_QUOTED TEXT_:
===============

High Court Kerala High Court

M/S.Thomson Paper Products vs The Commissioner on 11 June, 2008

Kerala High Court
M/S.Thomson Paper Products vs The Commissioner on 11 June, 2008
       

  

  

 
 
  IN THE HIGH COURT OF KERALA AT ERNAKULAM

OT.Appeal.No. 1 of 2006()


1. M/S.THOMSON PAPER PRODUCTS,
                      ...  Petitioner

                        Vs



1. THE COMMISSIONER, COMMERCIAL TAXES,
                       ...       Respondent

2. COMMERCIAL TAX OFFICER,

                For Petitioner  :SRI.K.I.MAYANKUTTY MATHER

                For Respondent  :GOVERNMENT PLEADER

The Hon'ble MR. Justice C.N.RAMACHANDRAN NAIR
The Hon'ble MR. Justice V.K.MOHANAN

 Dated :11/06/2008

 O R D E R
                                                                C.R.

===============

_SUPPLIED DATA_:
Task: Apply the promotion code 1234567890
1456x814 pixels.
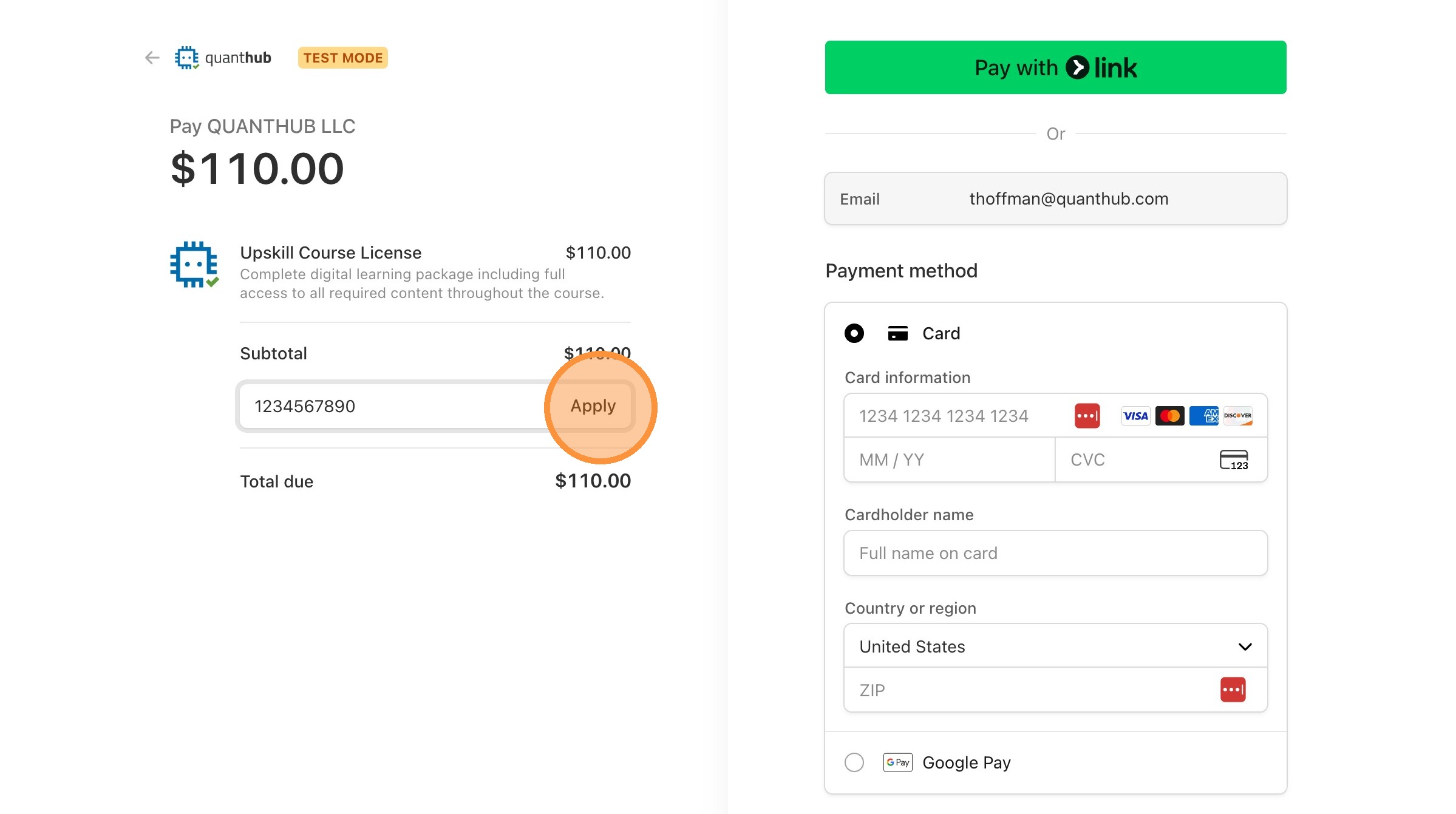Action: 593,406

===============

_DIRECTIONS_: List every party named in the Kerala High Court case header above, with the role each one holds in the appeal.

_TASK SOLUTION_:
- M/S. Thomson Paper Products: Petitioner
- The Commissioner, Commercial Taxes: Respondent
- Commercial Tax Officer: Respondent